**Assignment:**
Pick out every line in the data below that holds "computer".

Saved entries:
_____
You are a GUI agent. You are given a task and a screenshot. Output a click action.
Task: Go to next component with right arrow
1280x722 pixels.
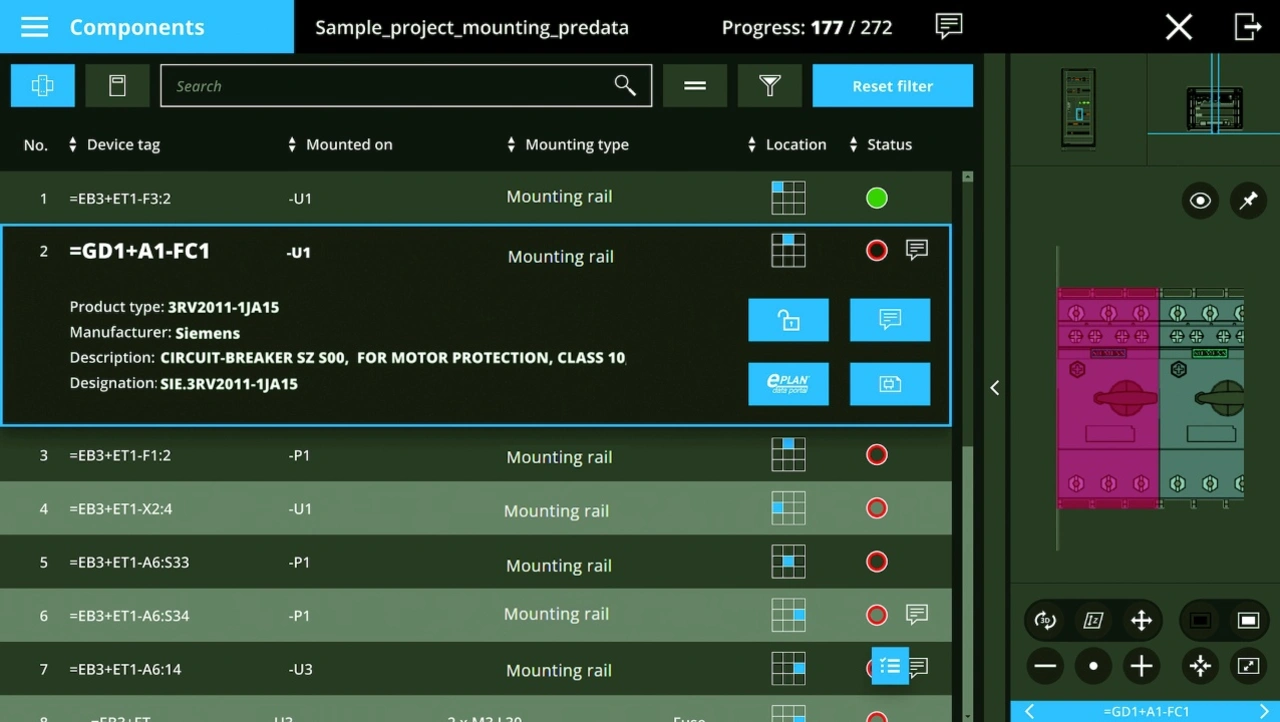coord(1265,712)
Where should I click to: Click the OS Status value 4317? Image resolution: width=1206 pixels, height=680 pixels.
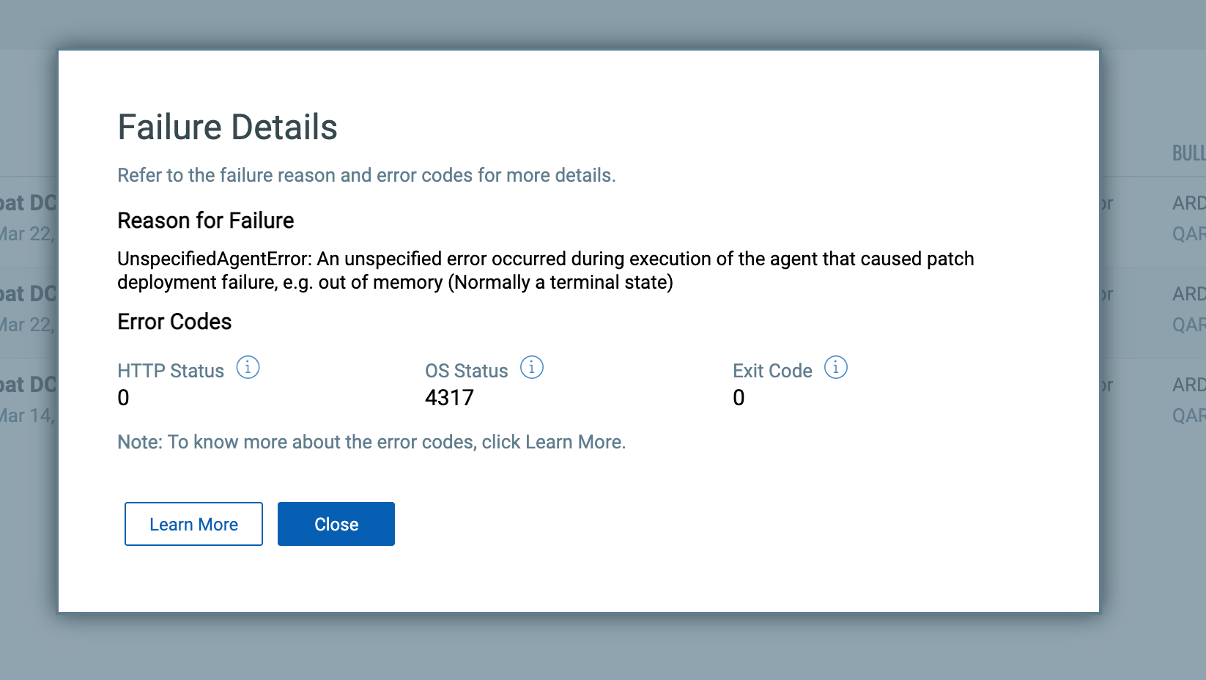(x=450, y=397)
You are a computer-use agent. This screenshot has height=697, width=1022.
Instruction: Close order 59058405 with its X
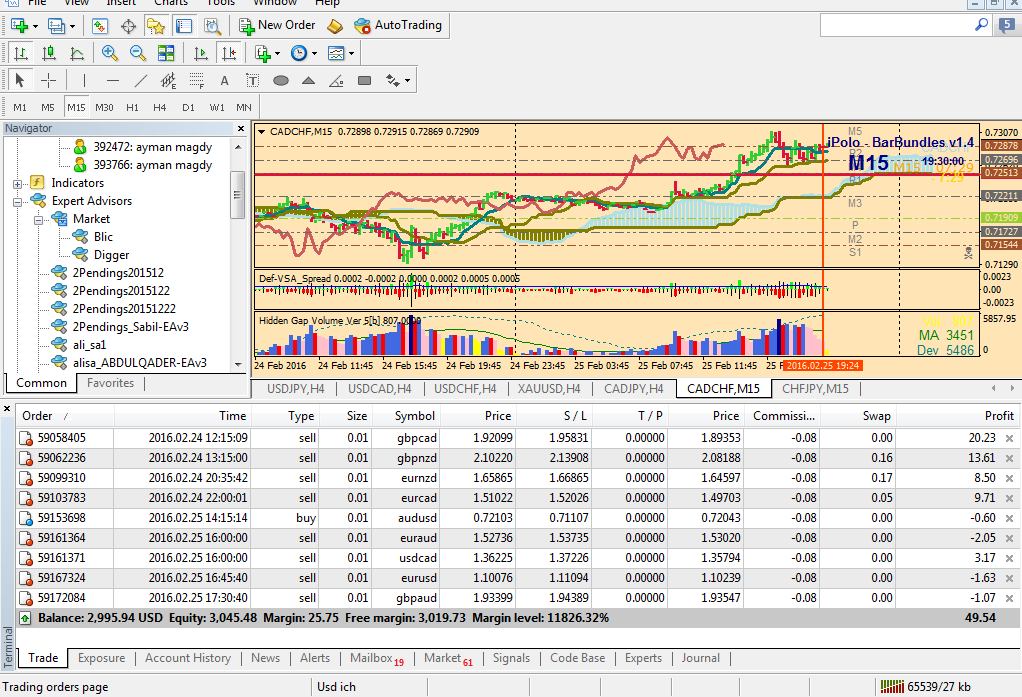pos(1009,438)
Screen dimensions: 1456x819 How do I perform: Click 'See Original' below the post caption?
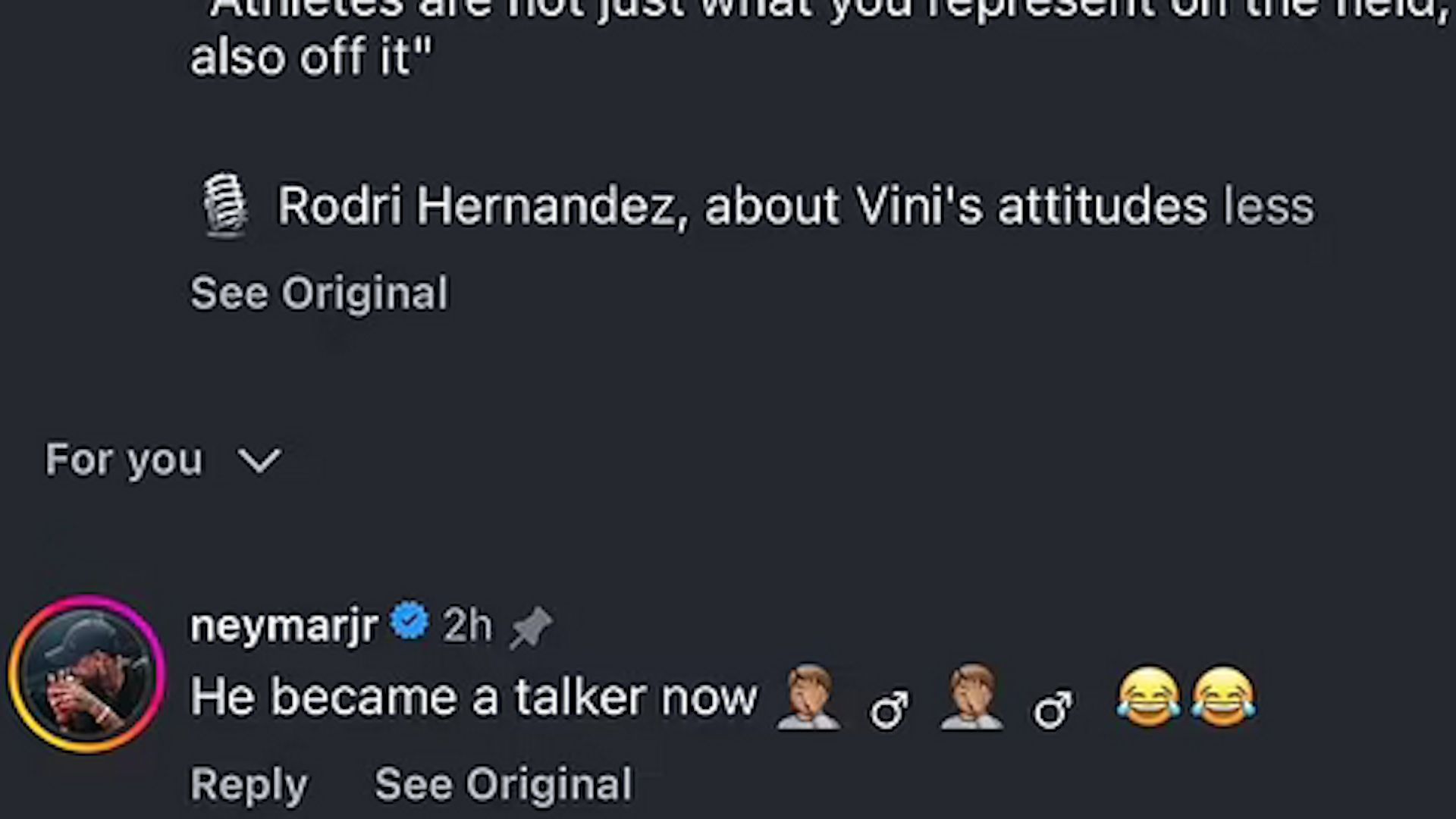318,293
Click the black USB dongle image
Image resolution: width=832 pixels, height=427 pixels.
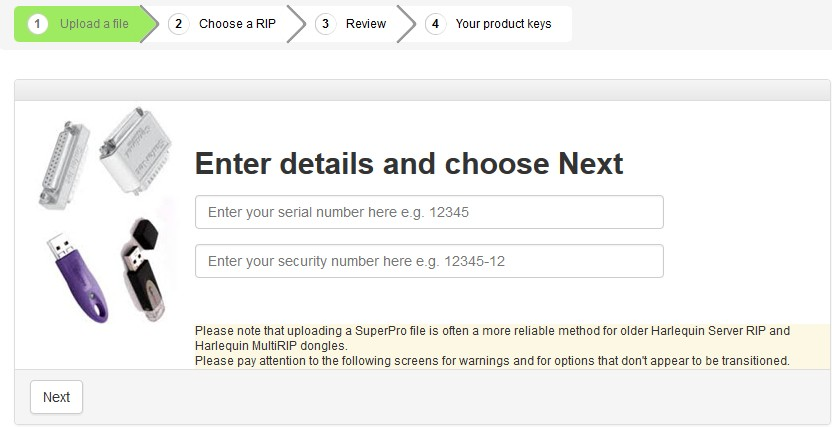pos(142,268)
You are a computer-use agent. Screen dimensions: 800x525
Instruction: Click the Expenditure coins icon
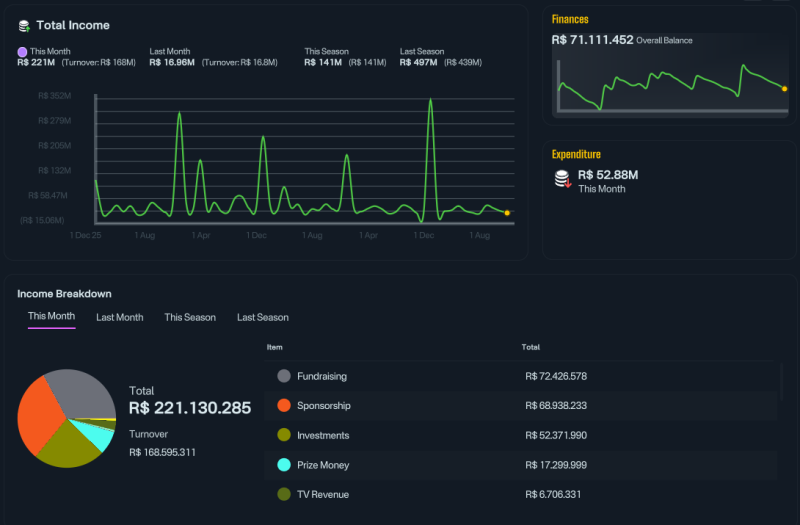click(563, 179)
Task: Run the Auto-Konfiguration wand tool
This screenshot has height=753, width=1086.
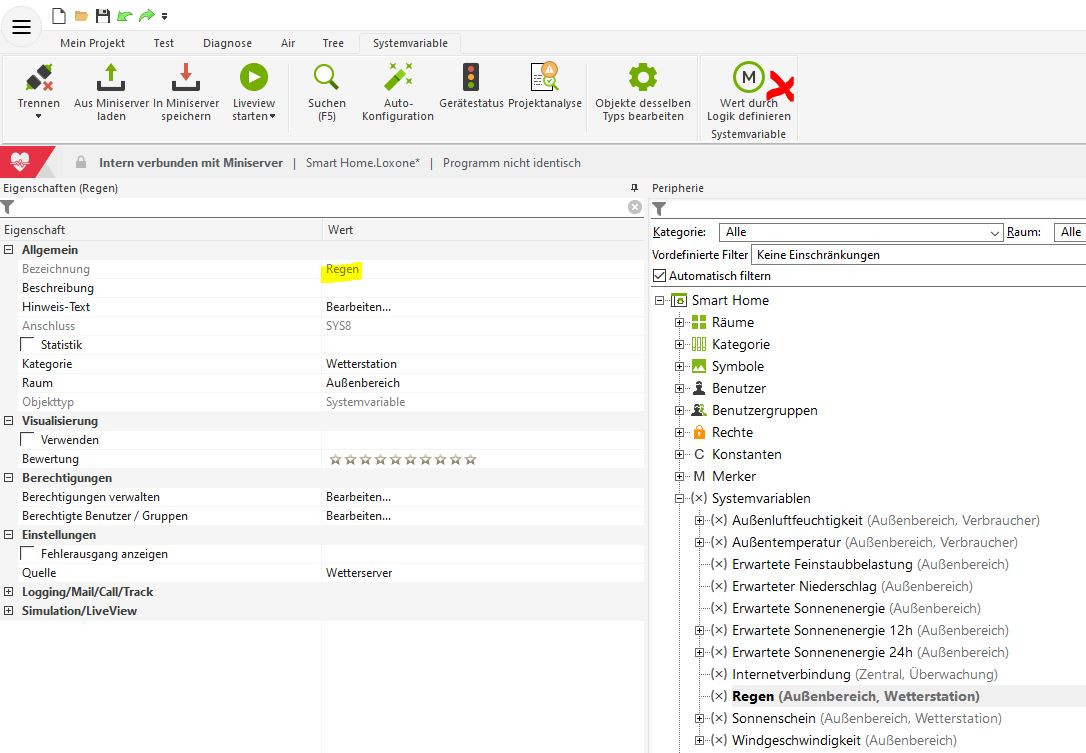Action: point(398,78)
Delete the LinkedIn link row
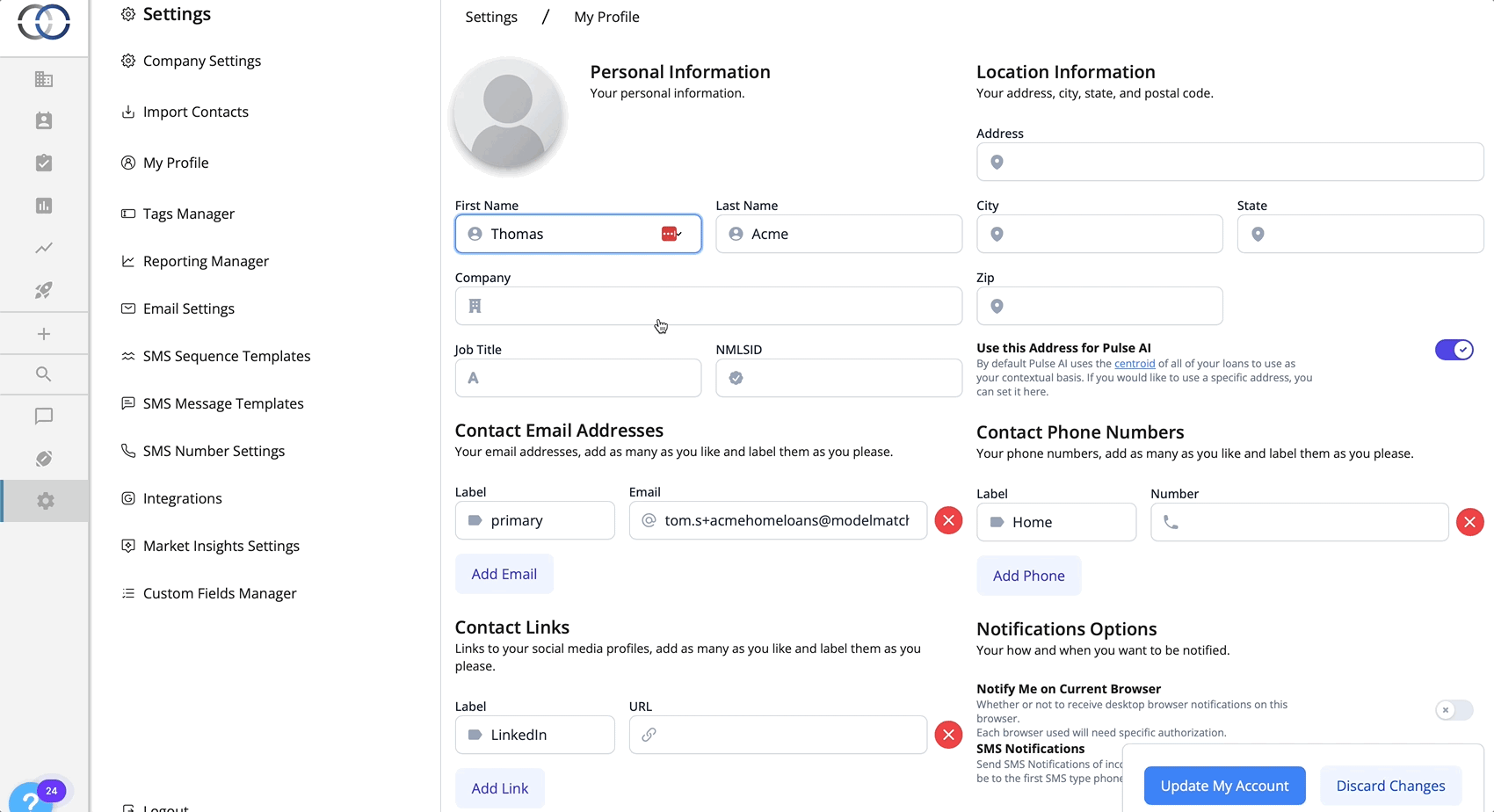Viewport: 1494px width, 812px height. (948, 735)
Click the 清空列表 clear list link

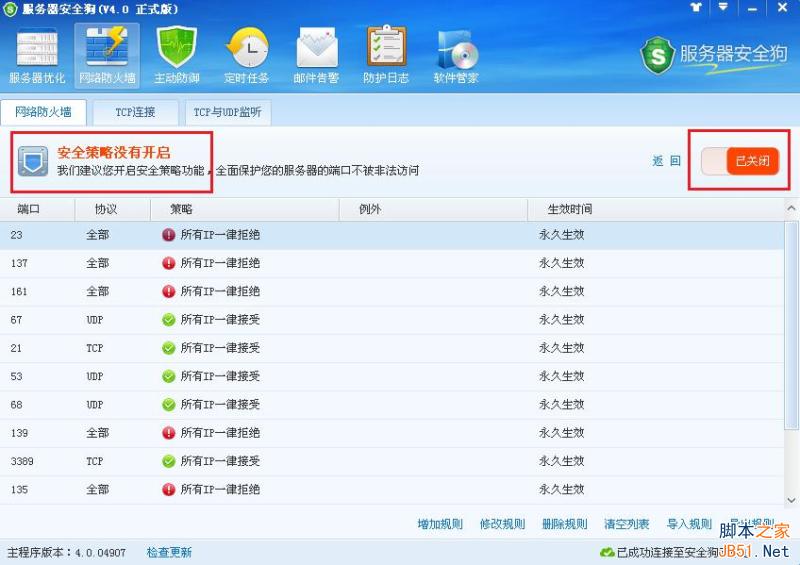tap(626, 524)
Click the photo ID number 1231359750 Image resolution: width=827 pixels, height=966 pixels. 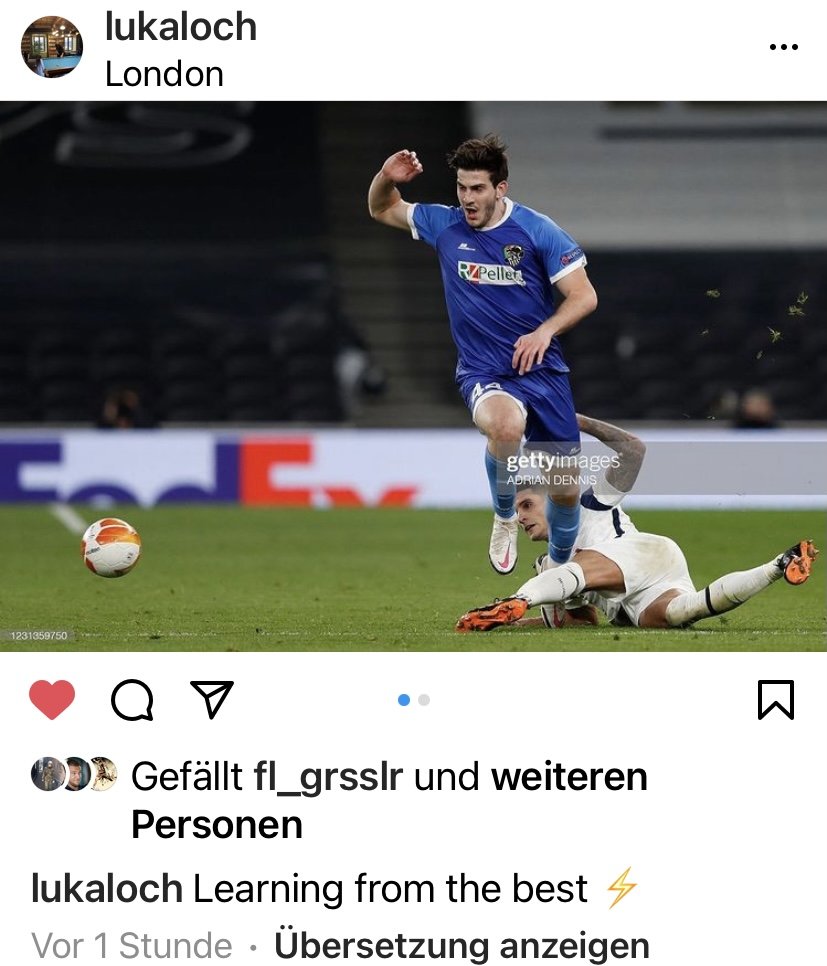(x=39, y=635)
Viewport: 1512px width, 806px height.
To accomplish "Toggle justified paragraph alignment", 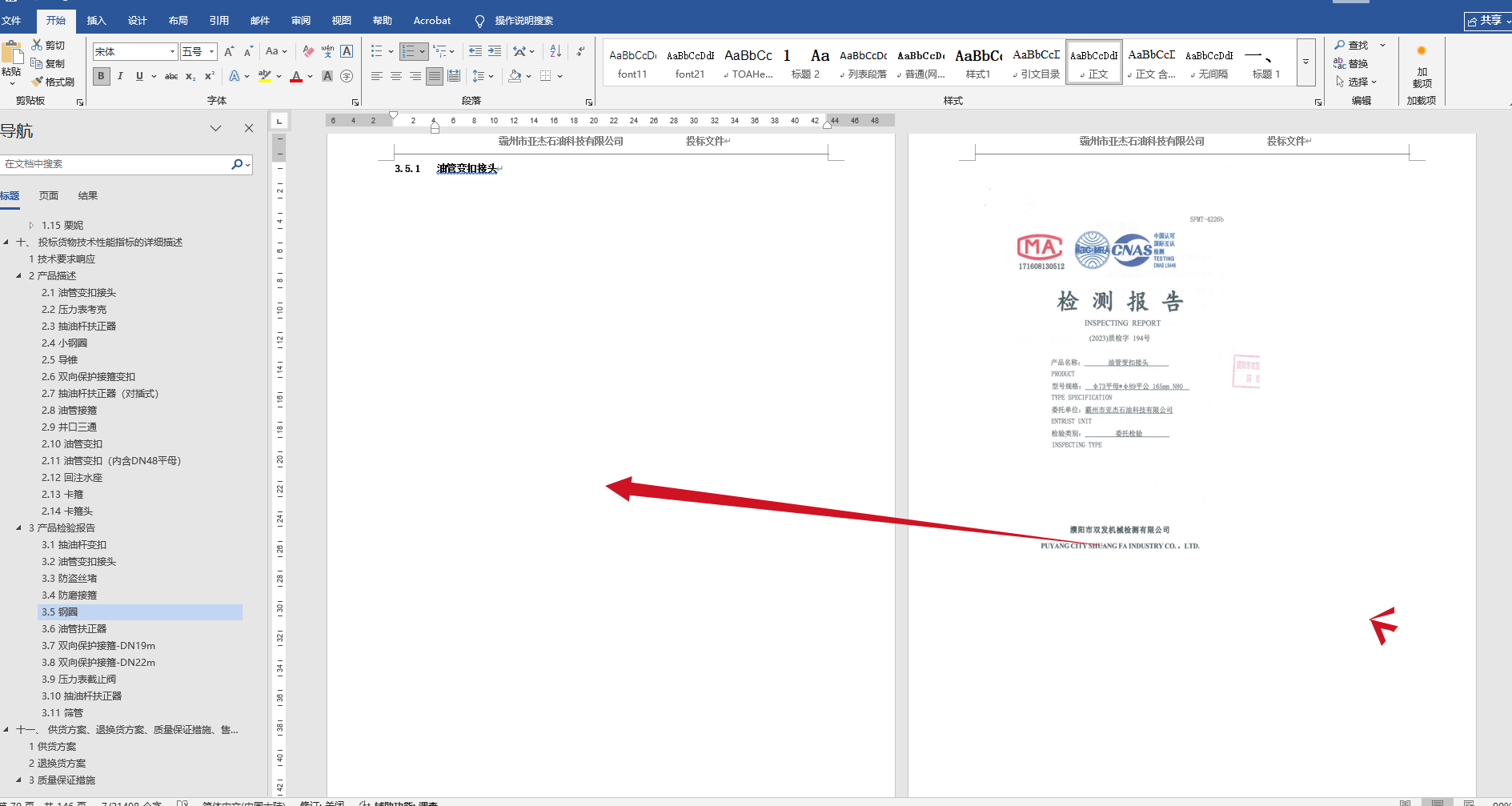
_____
**Exercise answer:**
You are a computer-use agent. This screenshot has height=697, width=1022.
You are a computer-use agent. Screen dimensions: 800x525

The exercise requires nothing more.